Directions for this task: Edit the lines from the one containing "The height and" down through the one containing "Action: coord(444,297)", putting "Bookmark" wherever "Favorite" appears and changing nothing else. Leave the pictures out of your answer.

Supplied records:
-- Start --

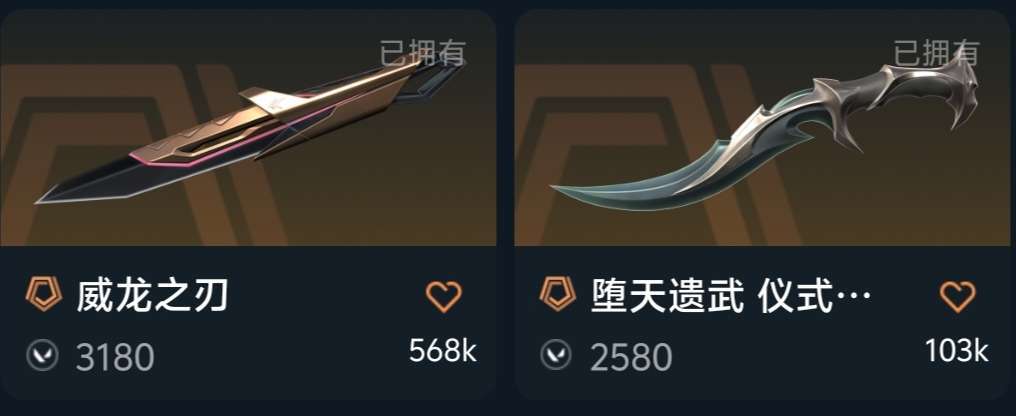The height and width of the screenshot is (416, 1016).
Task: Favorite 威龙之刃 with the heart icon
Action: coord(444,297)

-- End --
-- Start --

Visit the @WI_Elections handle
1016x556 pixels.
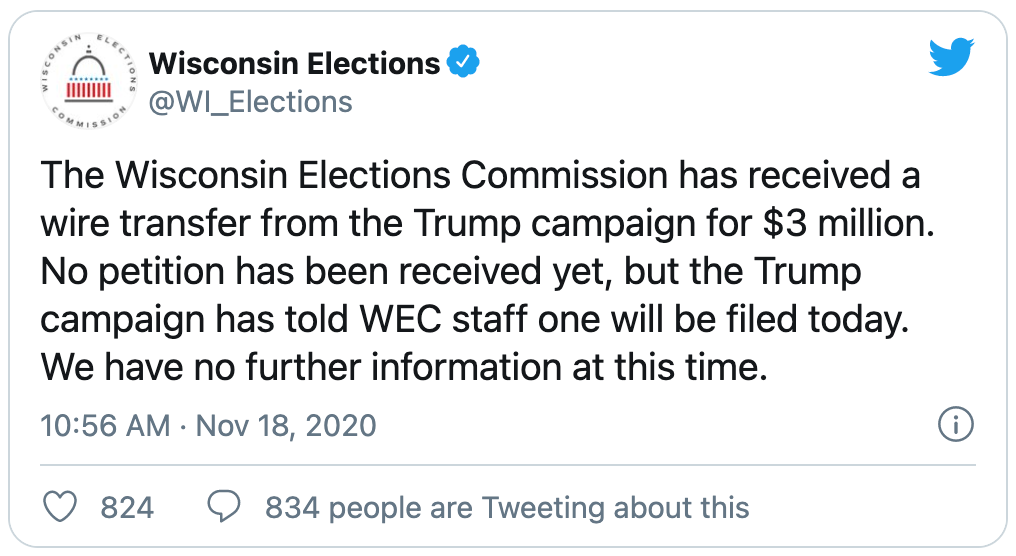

-- End --
-- Start --

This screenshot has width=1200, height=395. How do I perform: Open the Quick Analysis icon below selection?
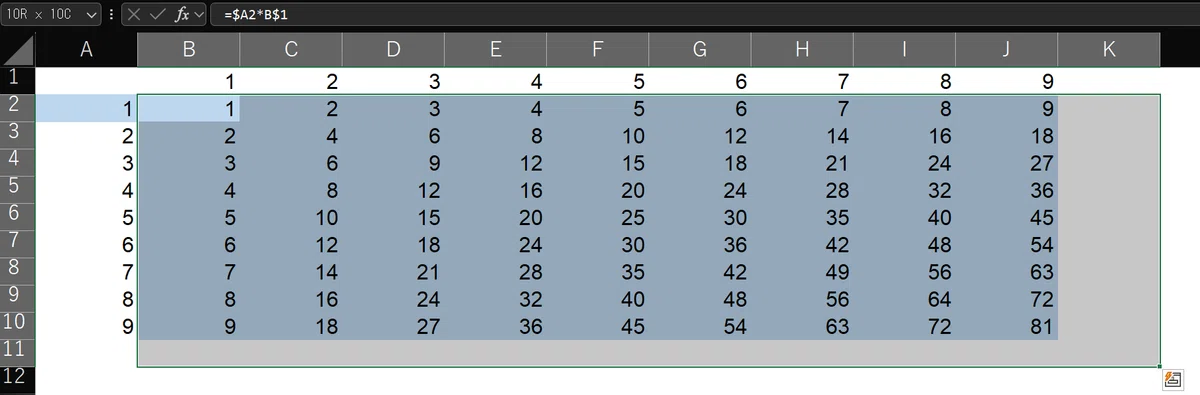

-- End --

Response to the task:
The height and width of the screenshot is (416, 1016).
Task: Bookmark 威龙之刃 with the heart icon
Action: coord(444,297)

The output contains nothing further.